• _Problem to solve_
Answer these from the Streetwise column below.
(a) What two kinds of methodologies does the column recommend for actively managing investments?
(b) How many retail pharmacies does the CVS Caremark chain have?
(c) What was the dollar value of the merger of CVS with Caremark, and in what year did it take place?

• _Document excerpt_
╔══
Streetwise for April 6

Streetwise for Sunday, April 6, 2014

 

 

Streetwise

 

Lauren Rudd

 

Sunday, April 6, 2014

 

 

For Investment Headaches Try CVS

 

The heated rhetoric from Wall Street each time the subject of flash trading is raised represents little more than a reflection of greed and political bias. Those who complain bitterly that regulation of such activities only serve to suffocate the ability of the Street to operate in an efficient and competitive manner are espousing ignorance, are clueless, or fervently hope that you are.

 

Further debasing the blanket of investment trust relied on by so many for financial security has been the uprooting of a complacency, now nothing more than a deluding fantasy, that Wall Street offers up an equal opportunity playing field.

     

One way to mend your tattered mantle of financial security is to actively manage your investments using both tactical and strategic methodologies. And while a strong dividend yield is certainly the preferential avenue of choice in today’s volatile environment, the potential for capital appreciation, sans dividends, can also make for a compelling story.

 

If the preceding prose has caused you to incur a bit of a headache, you might find some relief at CVS Caremark (CVS), a chain of 7,525 retail pharmacies and more than 500 retail health clinics. CVS is also one of the nation’s largest pharmacy-benefit managers resulting from the $27 billion merger of CVS with Caremark in 2007.
╚══
[Stored records]
╔══
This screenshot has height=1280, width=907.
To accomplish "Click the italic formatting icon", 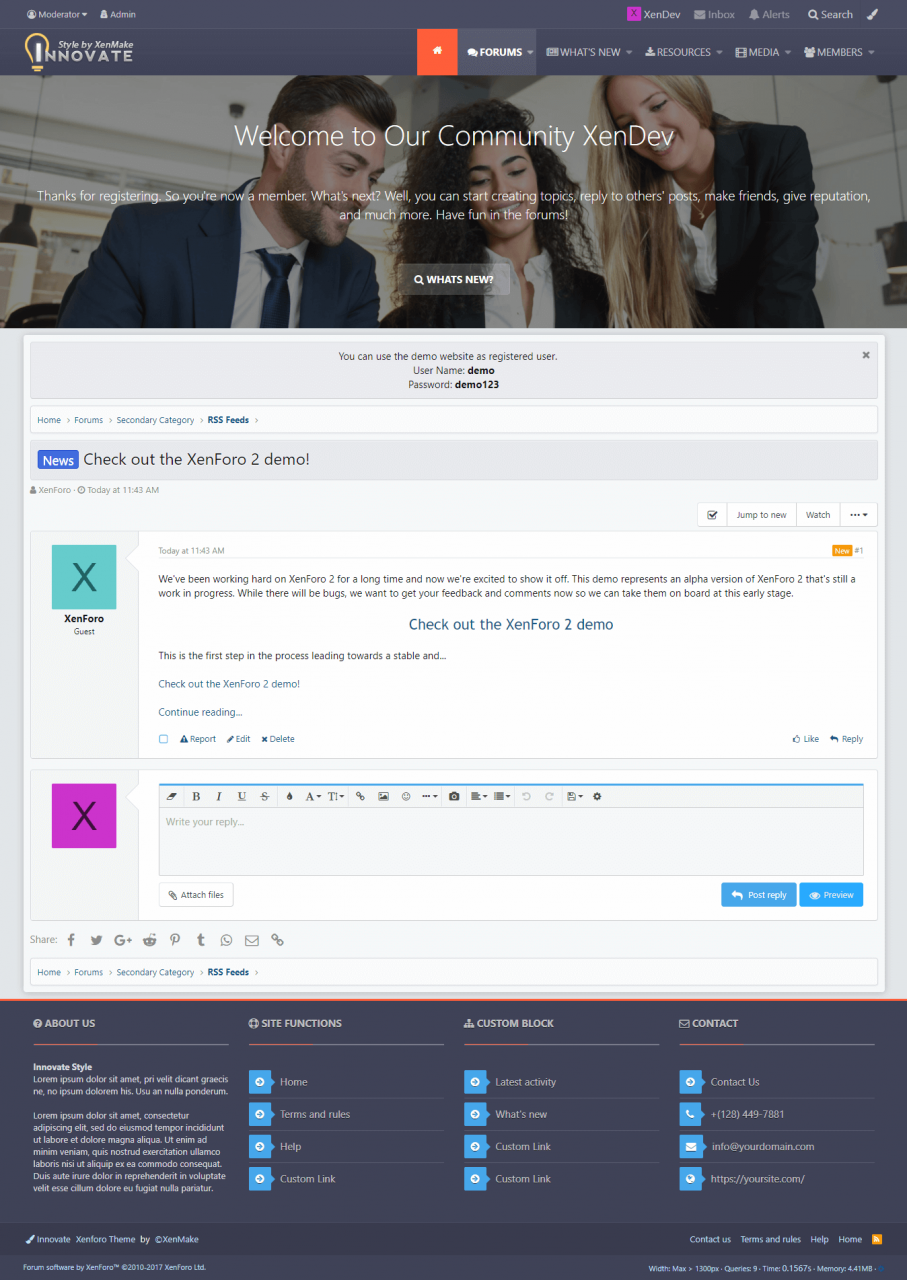I will click(219, 797).
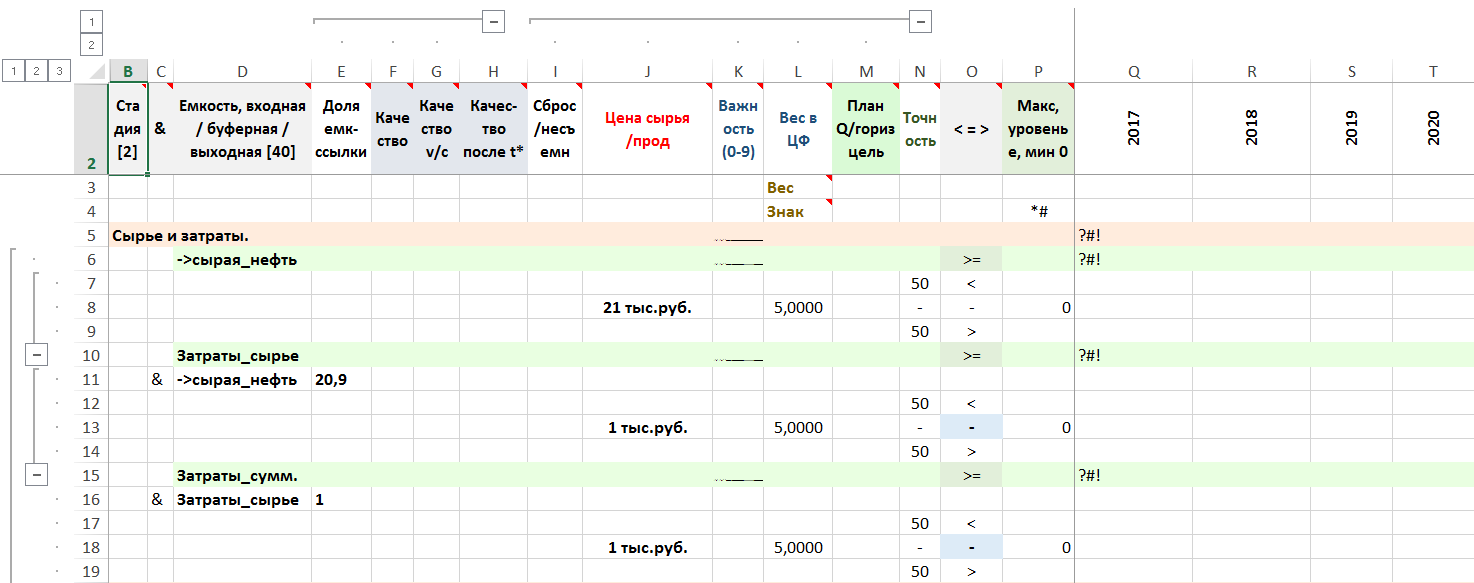Screen dimensions: 1474x583
Task: Click the blue-shaded cell in row 13
Action: tap(970, 428)
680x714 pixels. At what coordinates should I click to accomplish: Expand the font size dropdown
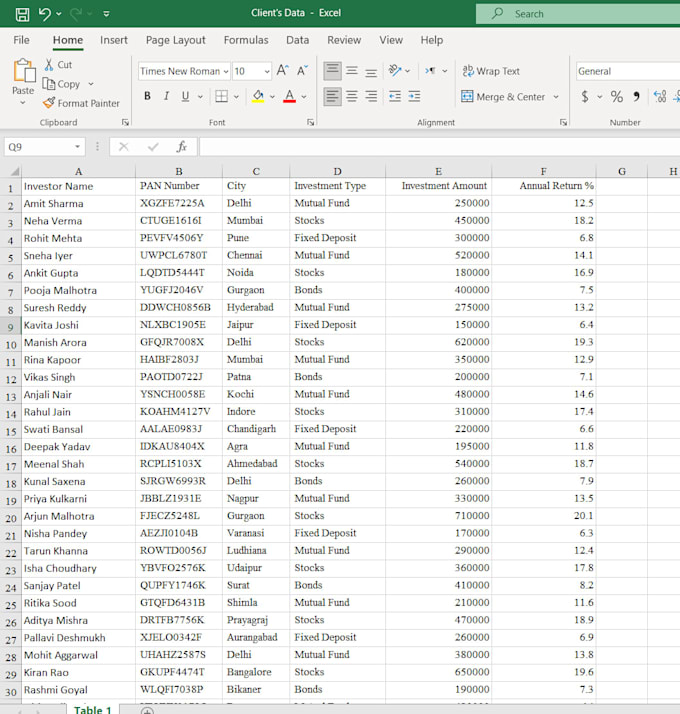pos(267,71)
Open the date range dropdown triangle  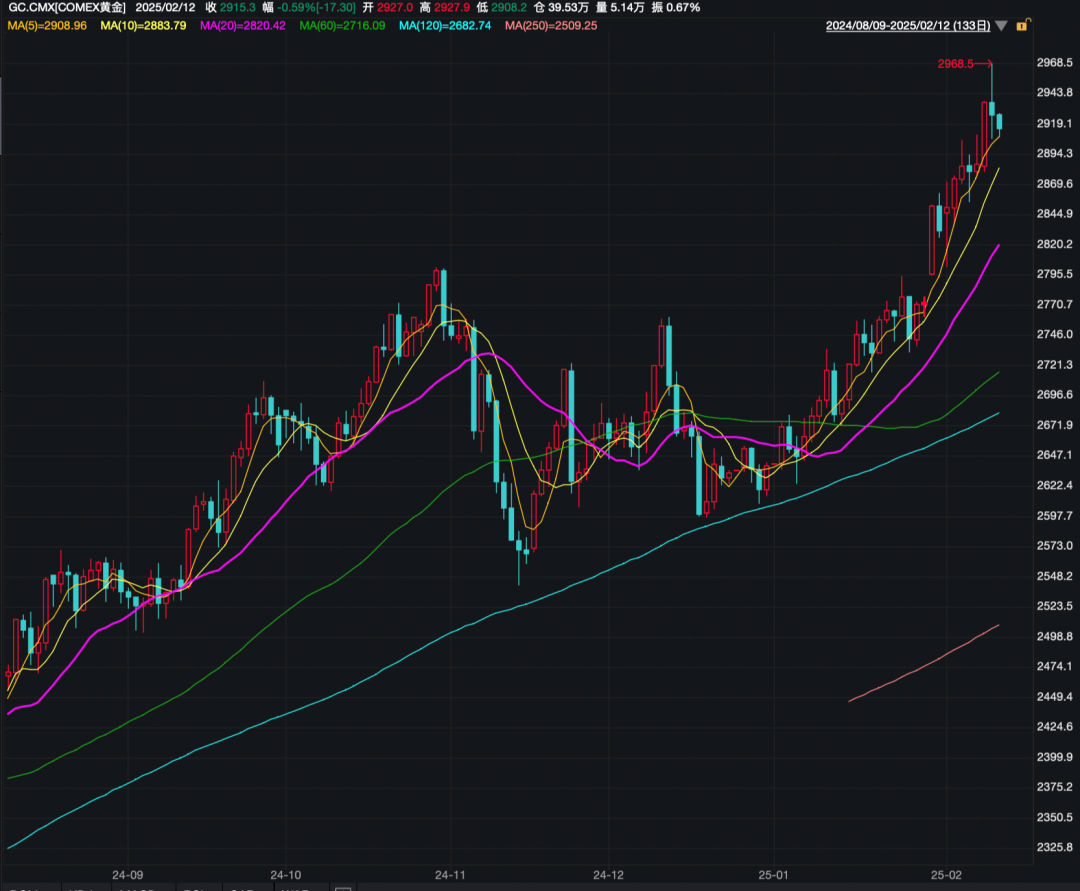tap(1001, 25)
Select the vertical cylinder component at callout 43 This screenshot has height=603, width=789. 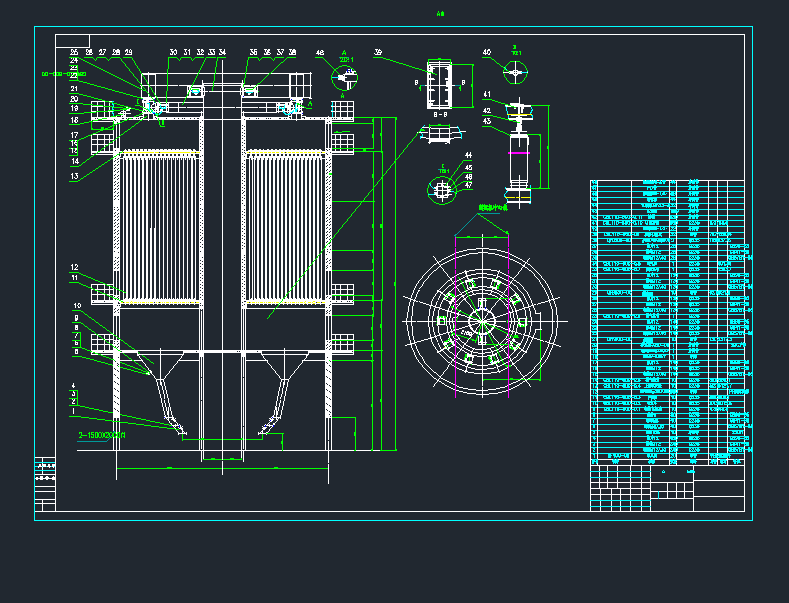click(x=519, y=159)
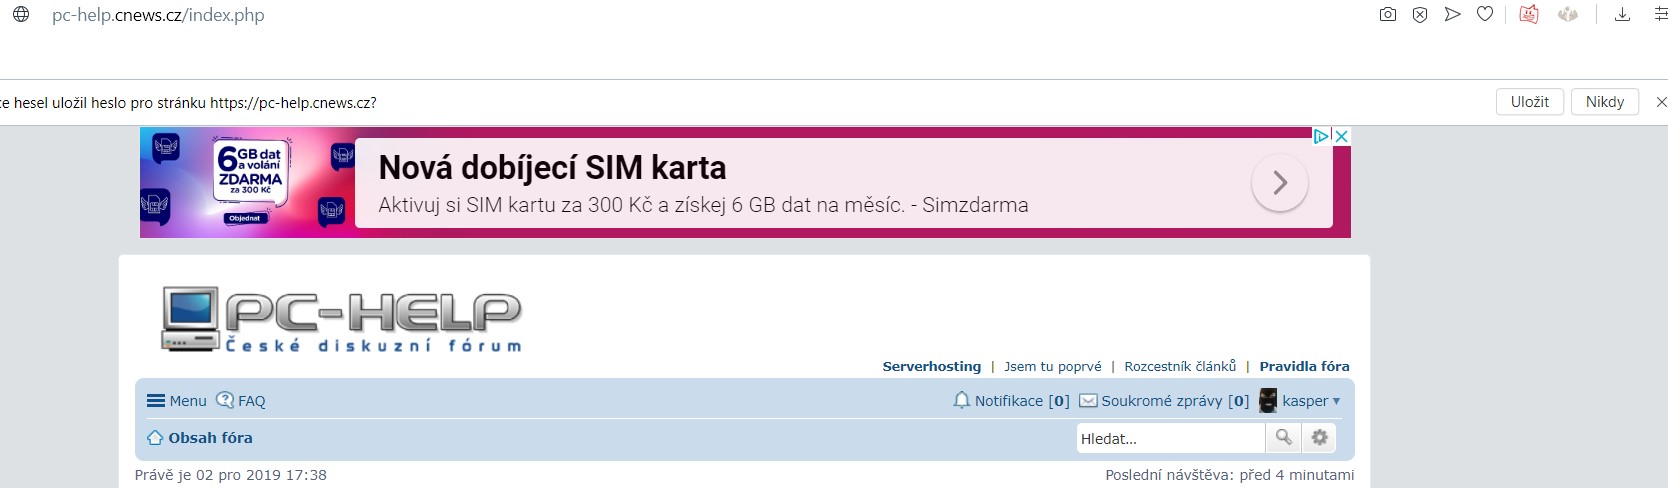The image size is (1668, 488).
Task: Open Soukromé zprávy envelope icon
Action: 1088,401
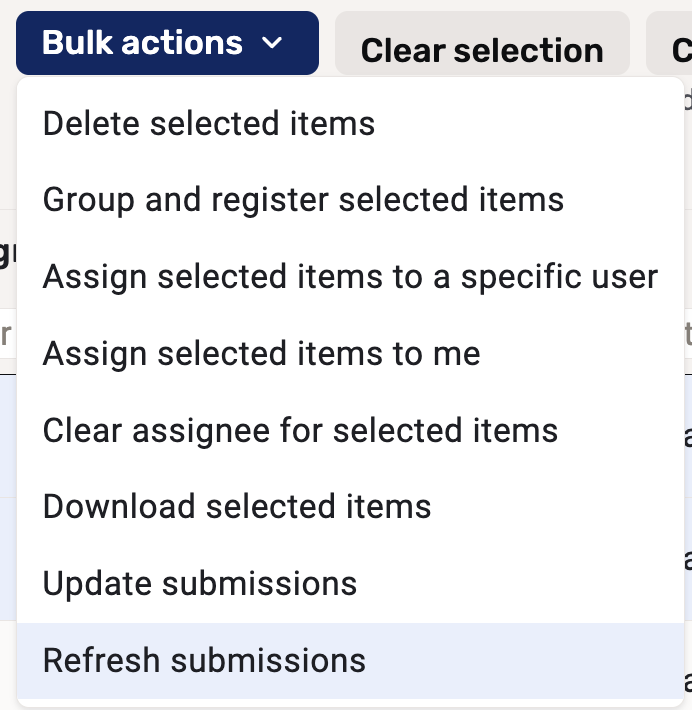
Task: Click the row cell visible at bottom-right edge
Action: click(686, 680)
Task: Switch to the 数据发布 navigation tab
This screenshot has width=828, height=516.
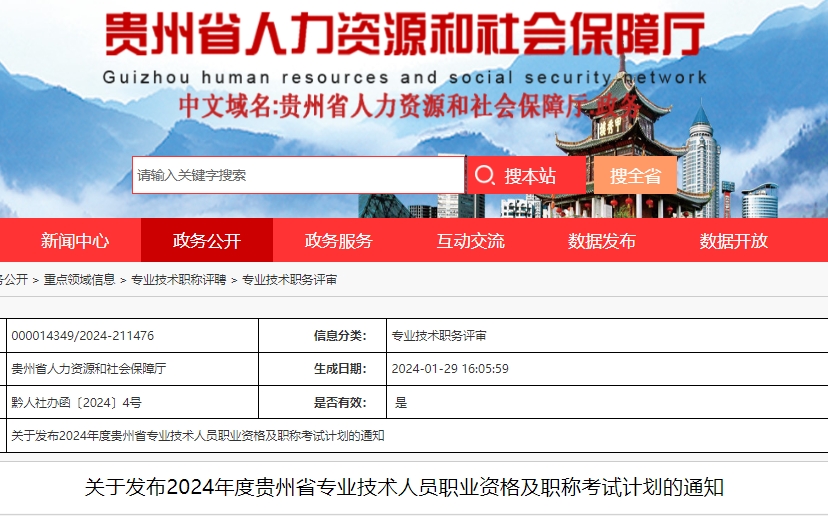Action: (602, 241)
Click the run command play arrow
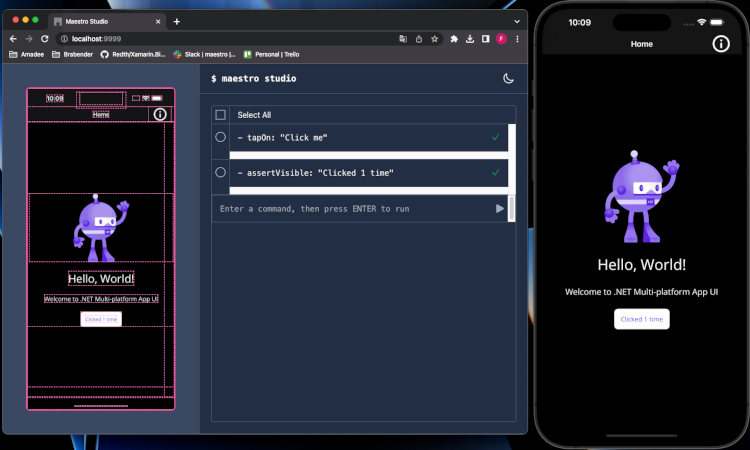 [x=500, y=208]
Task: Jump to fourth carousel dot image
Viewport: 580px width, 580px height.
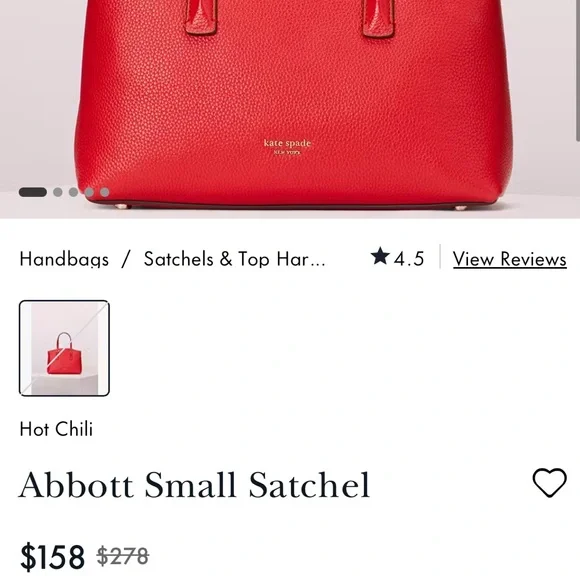Action: click(x=89, y=192)
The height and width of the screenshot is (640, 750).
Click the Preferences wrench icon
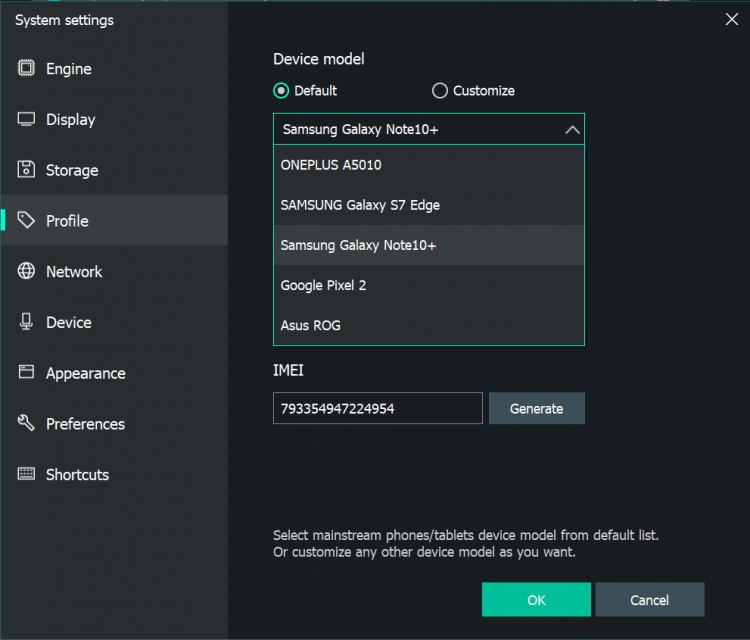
╚══
• _Answer to this problem_
(a) Tactical and strategic methodologies.
(b) 7,525.
(c) $27 billion, in 2007.